Steady State is met when the tracking variable is measured over five consecutive rounds wherein the maximum data excursion does not exceed 20% and the maximum slope excursion of the least squares linear fit between the rounds does not exceed 10%.

When the fifth round meets the SS Window requirements, test results are taken from the average of the fifth round and the preceding four rounds of the tracking variable.

CTS software algorithms determine when SS is achieved, stops the run and logs the results to database. Test Sponsors may optionally run twenty five rounds and manually post process the data to ascertain if, and when, the SS conditions were met.

What are OIOs, how are they determined, and why are they important?

OIO stands for Outstanding IO and refers to the Driving Intensity of the stimuli to the SSD under test.  The Host system, or test hardware, will send IO stimuli to the SSD and measure its response.

The OIO refers to the total number of IOs that are created and is defined as the number of Threads (or "workers") times the number of Queues per Thread (or "jobs").  This is often referred to as Threads by Queue Depth.  Note: care should be taken to distinguish between Queue Depths at different levels of the OS stack - e.g.
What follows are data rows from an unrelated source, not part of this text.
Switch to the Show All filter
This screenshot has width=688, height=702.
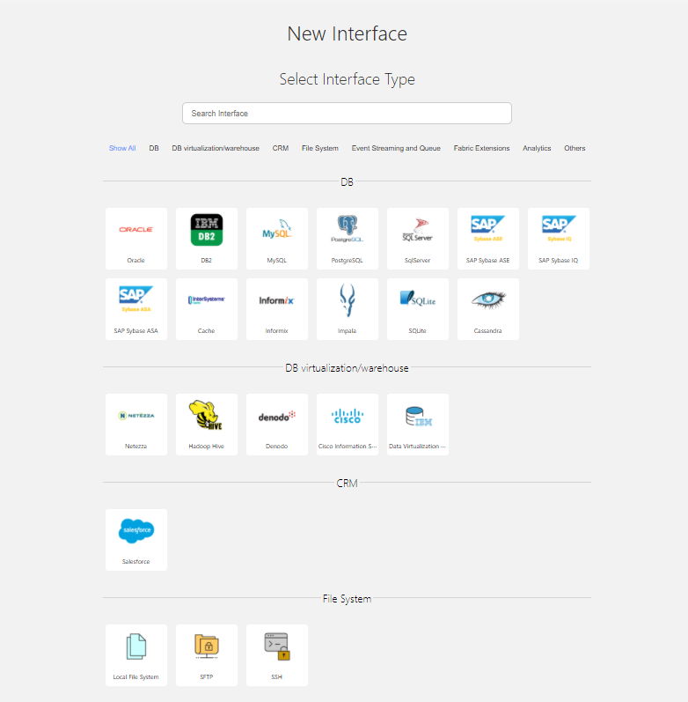point(122,149)
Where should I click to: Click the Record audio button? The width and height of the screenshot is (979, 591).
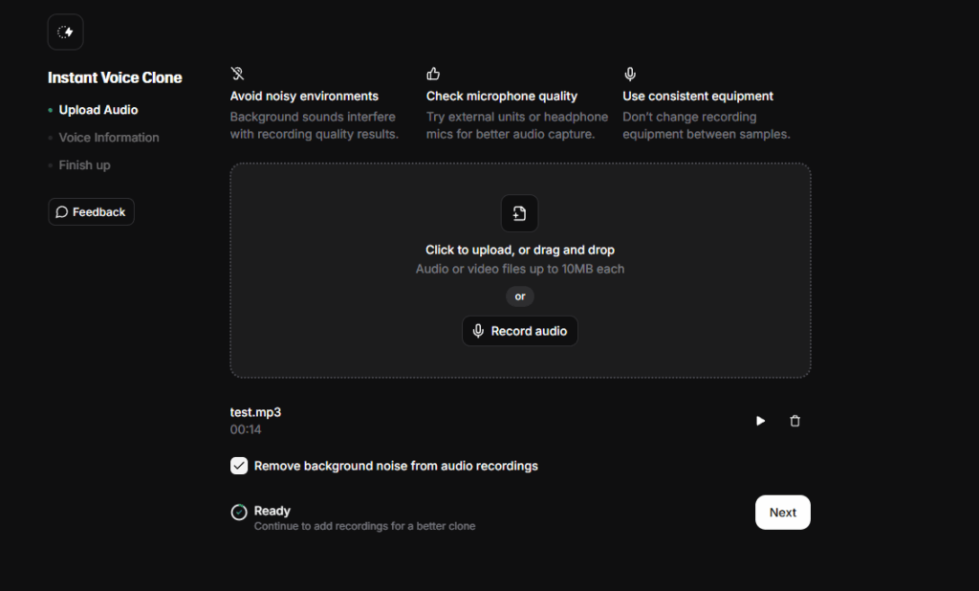point(519,331)
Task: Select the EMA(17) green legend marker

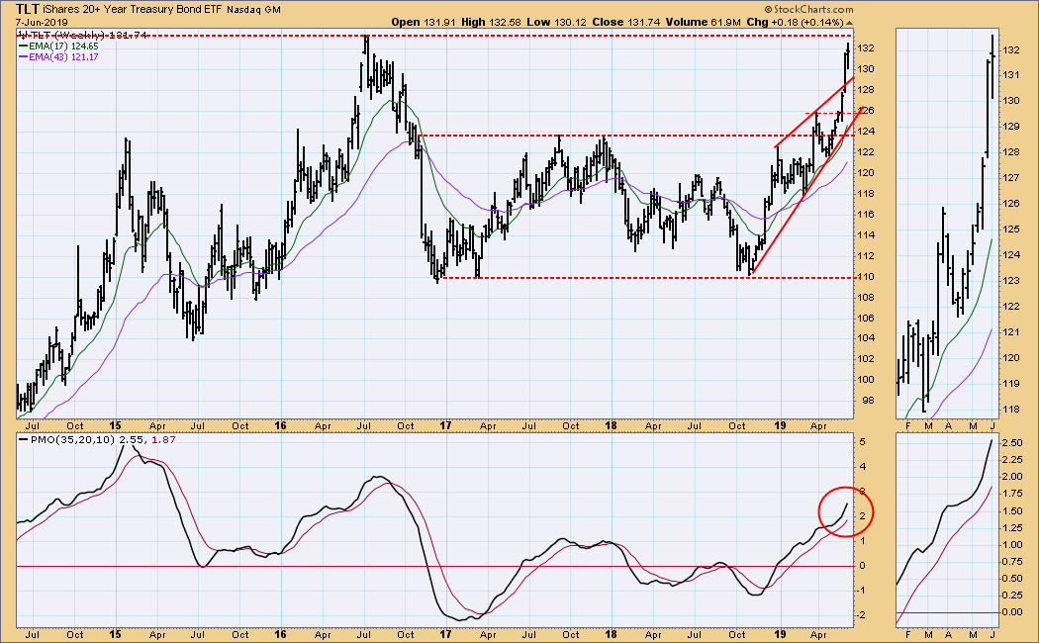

SSD QD vs HBA QD.

It is important to note the total OIO in a given test to ensure that enough driving intensity is being applied to the DUT.  If a low OIO of one Thread and one Queue is applied, the test SSD may not be getting enough IOs to test the device, i.e. low OIO can "starve" the DUT and end up throttling measured performance as there are not enough OIO to measure the DUT maximum performance.  On the other hand, too many OIOs could create an increase in response time if the SSD Controller has to spend undue time managing (or switching) multiple threads at the expense of pushing IO rate.

Can I compare different test sw tools like IOmeter, vdBench, FIO and CTS?

There are a variety of test software tools, each of which has strengths and weaknesses.  Regardless of the test software used, any comparison testing should be done on the same hardware test system.  Test hardware can substantially affect - and may bottleneck - the performance results.

Similarly, test software has an even more profound effect on performance measurements.  Accordingly, great care should be taken to select the proper test software tool as well to ensure that comparisons are only made between measurements using the same software tools.

The biggest factor depends on whether the test tool is a file system level tool.  System level tools like IOmeter can be affected by the File system, system cache and various hardware and software drivers in the hardware/software stack.  Similarly, vdBench is a java based tool which will affect the timing of IOs.

FIO and CTS operate in the same OS level.  However, the way in which the tools spawn stimulus and measure and record IO results has a dramatic effect on measurements.  This becomes exacerbated as performance increases, IOs increase and latency / response times decrease.

Attempts to correlate results between test software tools has proven problematic.  Accordingly, test sponsors should always limit performance comparisons to identical test environments.  This is one of the prime considerations that the SNIA SSS Technical Working Group addressed in defining an Industry Standard Reference Test Platform for making fair comparison of SSD performance.


Is Windows or Linux a better test environment?

Each OS has its strengths and weaknesses.  Windows is more widely installed in user systems, so system level test under Windows is often valuable for functional test and comparison - i.e. how does SSD A behave in "my" Windows system.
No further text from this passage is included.